Ultimamente, deu-me para uma certa nostalgia. Lembro-me dos primeiros tempos da blogosfera portuguesa e sinto uma pontinha de comoção orgulhosa por ter feito parte daquele núcleo que viu a coisa crescer e tomar proporções desmesuradas. Está tudo muito diferente. Antes, eu podia ir a uma festa e apresentar-me como little black spot e toda a gente sabia quem eu era. Ok, nem toda a gente. Uma vez estive numa festa em que também estava o Pedro Mexia e ele não me conhecia. Mas uma amiga que ia comigo conhecia-o a ele e disse-lhe "esta é a little black spot". Portanto, ia dar tudo ao mesmo, o mundo era razoavelmente pequeno. Ter um blog era como ter um nome visível. Hoje, tem-se um blog e um twitter e um facebook e um myspace e um flickr e um tumblr e um last.fm e um raio que nos parta... E nada chega, tentamos desesperadamente tornar-nos visíveis e somos largamente atropelados pela multidão. Tentamos, como quem diz... Eu não tento grande coisa, sou apenas um ponto anónimo, com alguns seguidores fiéis, que não se destaca da multidão.

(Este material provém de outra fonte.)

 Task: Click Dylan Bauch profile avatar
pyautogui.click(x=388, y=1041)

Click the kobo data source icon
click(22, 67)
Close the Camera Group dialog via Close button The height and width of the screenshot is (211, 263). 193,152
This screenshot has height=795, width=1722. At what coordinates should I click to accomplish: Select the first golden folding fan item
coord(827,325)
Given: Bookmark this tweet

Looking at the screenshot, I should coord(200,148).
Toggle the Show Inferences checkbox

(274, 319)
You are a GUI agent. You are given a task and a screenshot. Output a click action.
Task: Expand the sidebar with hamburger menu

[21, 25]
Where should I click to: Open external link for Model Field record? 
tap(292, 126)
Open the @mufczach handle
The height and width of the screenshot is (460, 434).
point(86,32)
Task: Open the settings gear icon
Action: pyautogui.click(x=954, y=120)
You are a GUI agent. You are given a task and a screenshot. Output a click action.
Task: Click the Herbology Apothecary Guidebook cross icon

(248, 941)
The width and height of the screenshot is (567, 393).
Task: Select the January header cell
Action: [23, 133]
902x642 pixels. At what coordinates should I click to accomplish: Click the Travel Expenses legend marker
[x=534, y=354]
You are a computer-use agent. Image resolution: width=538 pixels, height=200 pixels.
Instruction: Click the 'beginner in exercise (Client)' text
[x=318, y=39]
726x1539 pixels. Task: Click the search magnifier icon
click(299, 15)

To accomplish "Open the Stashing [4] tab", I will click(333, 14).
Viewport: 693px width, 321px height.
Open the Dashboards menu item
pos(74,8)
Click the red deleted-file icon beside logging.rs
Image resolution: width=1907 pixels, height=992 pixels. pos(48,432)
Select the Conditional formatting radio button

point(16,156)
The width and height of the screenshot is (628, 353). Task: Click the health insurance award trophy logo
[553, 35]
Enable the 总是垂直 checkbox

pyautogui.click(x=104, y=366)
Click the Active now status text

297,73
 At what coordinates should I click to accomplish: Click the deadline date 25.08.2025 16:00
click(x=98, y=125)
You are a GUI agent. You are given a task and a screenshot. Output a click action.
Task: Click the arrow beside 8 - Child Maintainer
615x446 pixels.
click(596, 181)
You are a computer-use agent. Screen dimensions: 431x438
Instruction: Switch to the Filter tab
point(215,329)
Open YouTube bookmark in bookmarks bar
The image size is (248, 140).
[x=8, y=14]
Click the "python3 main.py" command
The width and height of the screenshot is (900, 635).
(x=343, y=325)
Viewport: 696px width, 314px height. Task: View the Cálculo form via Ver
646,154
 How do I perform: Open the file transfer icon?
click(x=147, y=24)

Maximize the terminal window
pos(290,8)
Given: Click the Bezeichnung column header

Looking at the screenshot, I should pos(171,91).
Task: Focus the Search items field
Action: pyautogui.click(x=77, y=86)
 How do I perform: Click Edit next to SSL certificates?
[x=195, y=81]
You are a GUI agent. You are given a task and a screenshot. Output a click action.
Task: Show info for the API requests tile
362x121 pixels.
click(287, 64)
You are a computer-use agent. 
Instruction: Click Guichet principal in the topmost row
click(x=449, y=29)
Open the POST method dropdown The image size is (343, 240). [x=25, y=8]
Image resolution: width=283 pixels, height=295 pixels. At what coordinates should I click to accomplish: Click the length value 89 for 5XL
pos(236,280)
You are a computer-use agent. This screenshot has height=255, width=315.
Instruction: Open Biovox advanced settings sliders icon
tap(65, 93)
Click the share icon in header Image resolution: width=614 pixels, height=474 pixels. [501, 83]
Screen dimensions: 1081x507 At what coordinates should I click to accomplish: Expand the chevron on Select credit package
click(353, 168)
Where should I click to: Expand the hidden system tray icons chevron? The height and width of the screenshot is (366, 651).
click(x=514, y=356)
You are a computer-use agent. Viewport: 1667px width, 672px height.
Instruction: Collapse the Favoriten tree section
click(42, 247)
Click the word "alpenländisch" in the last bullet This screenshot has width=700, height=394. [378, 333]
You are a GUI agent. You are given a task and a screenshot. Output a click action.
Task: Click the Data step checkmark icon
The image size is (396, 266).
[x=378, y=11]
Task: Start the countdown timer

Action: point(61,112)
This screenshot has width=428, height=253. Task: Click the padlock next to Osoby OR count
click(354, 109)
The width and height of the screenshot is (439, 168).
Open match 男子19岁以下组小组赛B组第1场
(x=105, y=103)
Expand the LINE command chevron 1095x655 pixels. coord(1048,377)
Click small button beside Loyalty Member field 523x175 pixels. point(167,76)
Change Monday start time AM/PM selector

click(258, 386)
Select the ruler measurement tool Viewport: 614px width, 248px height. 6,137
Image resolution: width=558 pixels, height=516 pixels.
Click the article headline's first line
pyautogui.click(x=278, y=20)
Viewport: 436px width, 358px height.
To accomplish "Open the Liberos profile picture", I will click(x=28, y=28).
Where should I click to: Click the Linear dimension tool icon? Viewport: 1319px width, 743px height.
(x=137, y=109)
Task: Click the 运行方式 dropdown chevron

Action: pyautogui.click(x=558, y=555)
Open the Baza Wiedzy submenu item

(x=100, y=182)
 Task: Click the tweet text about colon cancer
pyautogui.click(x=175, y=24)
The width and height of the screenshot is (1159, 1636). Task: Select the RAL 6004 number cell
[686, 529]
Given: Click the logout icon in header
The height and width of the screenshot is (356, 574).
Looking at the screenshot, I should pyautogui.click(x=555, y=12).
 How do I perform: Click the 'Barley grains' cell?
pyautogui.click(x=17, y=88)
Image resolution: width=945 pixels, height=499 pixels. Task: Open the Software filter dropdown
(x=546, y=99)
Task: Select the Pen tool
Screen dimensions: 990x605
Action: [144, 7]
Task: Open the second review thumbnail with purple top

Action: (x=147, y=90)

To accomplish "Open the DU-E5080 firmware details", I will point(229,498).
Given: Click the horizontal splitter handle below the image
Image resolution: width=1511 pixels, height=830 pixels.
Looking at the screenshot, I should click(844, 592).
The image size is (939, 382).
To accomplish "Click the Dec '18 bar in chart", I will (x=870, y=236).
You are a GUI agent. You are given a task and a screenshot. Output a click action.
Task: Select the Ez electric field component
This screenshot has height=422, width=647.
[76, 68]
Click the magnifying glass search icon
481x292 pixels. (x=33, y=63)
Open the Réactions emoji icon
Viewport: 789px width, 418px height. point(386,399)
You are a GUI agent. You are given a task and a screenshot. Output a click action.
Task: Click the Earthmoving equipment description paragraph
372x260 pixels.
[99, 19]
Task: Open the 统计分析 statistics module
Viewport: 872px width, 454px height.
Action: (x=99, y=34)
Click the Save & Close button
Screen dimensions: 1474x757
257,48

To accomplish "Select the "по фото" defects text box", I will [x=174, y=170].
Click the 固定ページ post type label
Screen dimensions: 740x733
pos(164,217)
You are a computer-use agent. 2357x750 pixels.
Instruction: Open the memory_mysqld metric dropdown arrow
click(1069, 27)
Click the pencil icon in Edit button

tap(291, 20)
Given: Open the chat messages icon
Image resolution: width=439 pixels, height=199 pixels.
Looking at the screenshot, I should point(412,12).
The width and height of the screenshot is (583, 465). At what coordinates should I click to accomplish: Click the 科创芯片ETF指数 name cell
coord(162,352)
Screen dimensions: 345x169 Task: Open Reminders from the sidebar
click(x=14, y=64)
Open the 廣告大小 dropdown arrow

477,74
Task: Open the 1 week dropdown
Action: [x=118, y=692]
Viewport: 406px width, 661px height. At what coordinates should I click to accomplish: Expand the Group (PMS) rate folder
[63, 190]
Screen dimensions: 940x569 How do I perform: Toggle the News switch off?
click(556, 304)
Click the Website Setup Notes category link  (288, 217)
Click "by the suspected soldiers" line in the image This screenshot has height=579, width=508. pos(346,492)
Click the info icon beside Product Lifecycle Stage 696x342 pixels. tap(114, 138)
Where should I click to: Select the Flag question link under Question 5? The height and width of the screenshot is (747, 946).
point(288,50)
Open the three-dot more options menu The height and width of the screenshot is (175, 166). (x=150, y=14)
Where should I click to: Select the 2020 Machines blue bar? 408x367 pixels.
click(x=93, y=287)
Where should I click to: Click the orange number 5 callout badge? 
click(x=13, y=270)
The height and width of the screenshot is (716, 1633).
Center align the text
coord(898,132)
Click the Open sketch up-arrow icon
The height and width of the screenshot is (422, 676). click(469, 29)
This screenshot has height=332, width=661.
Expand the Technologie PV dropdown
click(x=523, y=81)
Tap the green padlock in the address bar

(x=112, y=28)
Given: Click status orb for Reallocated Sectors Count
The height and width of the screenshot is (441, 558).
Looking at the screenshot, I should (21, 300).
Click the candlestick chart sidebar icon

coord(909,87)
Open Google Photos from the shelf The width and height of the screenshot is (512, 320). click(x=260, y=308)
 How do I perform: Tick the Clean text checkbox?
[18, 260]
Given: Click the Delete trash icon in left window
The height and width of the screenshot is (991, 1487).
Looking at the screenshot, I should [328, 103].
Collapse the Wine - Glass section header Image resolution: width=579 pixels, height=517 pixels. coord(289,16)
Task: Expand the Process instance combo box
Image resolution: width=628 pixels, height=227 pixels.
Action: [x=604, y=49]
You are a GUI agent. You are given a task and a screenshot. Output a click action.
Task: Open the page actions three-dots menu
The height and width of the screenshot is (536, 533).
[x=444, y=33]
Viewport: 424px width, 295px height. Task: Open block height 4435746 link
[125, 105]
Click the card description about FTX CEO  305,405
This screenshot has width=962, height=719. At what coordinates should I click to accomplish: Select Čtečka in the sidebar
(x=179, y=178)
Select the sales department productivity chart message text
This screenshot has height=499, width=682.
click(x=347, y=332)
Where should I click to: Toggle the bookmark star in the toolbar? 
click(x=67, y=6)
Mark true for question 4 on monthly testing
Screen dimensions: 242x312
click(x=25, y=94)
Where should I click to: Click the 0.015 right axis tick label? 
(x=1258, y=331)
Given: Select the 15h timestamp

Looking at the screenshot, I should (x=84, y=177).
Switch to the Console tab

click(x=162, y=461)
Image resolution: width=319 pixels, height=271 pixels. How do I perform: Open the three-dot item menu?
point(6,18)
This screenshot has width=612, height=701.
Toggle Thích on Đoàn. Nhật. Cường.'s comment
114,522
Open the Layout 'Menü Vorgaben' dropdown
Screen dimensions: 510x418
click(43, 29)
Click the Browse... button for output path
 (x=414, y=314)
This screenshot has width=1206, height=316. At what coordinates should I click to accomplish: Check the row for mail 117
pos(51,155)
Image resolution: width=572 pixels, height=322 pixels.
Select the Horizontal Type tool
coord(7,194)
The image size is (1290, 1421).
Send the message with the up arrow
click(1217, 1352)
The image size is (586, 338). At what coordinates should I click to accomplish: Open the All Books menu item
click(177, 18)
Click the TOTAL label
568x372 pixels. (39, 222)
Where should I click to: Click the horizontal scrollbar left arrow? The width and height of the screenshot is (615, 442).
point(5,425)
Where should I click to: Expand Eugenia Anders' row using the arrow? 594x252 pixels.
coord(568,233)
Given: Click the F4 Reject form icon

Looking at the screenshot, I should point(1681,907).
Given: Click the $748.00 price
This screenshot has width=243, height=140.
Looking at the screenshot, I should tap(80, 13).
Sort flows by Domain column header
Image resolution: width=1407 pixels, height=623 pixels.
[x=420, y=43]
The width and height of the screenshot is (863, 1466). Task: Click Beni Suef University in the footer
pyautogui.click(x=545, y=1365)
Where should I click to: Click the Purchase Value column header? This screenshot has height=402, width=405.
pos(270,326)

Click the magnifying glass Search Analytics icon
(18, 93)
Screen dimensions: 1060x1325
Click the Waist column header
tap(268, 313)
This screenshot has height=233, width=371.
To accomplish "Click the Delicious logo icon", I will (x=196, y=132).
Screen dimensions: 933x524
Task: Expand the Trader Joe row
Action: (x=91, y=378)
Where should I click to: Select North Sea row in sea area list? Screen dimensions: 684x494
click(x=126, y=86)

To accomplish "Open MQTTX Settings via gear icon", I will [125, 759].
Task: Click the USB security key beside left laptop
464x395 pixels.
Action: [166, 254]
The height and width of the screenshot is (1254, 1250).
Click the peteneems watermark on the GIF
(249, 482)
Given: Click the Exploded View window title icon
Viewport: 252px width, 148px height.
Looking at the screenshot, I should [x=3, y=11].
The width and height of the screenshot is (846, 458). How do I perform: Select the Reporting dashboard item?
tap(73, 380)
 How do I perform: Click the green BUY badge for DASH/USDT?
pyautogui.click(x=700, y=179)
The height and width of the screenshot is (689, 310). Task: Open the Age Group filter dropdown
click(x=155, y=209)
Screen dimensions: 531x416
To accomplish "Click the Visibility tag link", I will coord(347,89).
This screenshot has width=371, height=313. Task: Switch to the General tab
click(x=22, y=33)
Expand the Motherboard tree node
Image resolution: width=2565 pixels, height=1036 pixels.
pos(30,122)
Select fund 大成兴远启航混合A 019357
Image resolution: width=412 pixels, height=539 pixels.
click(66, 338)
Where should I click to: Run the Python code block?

Quando eu digo que isto anda tudo ligado, é porque anda mesmo tudo ligado. Estava eu nestas deambulações nostálgicas, quando reparo neste post do Alexandre Andrade:

«Lembram-se dos primeiros tempos da blogosfera portuguesa? Ah, as saudades! Os bloggers activos eram tão poucos que se conheciam quase todos pelo nome e apelido (ou por um "nick" bem esgalhado), os insultos choviam (desse ponto de vista, pouco mudou), trocavam-se parabéns nos aniversários, não havia "tag clouds" nem aquelas irritantes e inúteis sugestões no fim dos posts ("Poderá também gostar de..."). (...)»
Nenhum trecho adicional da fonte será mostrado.